§ Short problem
Write out everything from the line containing "You are a computer-use agent. 1274x690" down to the line containing "pos(13,404)" in the data, moving every coordinate by -114 and leaving all other text unchanged.

§ Records for the task
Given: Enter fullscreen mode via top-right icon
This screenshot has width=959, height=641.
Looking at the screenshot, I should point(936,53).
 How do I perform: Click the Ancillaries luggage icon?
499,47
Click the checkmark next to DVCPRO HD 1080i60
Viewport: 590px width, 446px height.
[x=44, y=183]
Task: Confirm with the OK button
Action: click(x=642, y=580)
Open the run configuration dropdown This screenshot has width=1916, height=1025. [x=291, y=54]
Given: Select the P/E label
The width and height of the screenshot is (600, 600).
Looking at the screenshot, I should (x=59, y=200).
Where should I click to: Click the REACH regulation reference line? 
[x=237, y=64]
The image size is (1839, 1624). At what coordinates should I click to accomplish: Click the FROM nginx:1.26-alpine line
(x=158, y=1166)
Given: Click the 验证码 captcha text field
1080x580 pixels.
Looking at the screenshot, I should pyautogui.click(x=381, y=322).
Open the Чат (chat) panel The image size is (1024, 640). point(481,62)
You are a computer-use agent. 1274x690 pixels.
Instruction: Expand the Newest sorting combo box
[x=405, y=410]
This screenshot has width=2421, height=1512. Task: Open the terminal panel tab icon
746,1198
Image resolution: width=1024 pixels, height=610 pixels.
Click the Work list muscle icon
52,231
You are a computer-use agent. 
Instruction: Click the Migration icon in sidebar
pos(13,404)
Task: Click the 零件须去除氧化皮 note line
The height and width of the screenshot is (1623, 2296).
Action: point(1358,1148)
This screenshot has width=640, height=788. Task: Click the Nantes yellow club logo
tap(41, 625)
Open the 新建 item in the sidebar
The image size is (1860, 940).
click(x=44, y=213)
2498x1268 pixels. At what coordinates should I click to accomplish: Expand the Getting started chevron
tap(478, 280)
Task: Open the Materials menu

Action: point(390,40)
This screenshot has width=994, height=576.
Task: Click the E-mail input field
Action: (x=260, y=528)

§ Exercise output
You are a computer-use agent. 1274x690 pixels.
Instruction: Expand the Newest sorting combo box
[x=291, y=296]
This screenshot has width=2421, height=1512. Task: Open the terminal panel tab icon
632,1084
Image resolution: width=1024 pixels, height=610 pixels.
Click the Work list muscle icon
-62,117
You are a computer-use agent. 
Instruction: Click the Migration icon in sidebar
pos(-101,290)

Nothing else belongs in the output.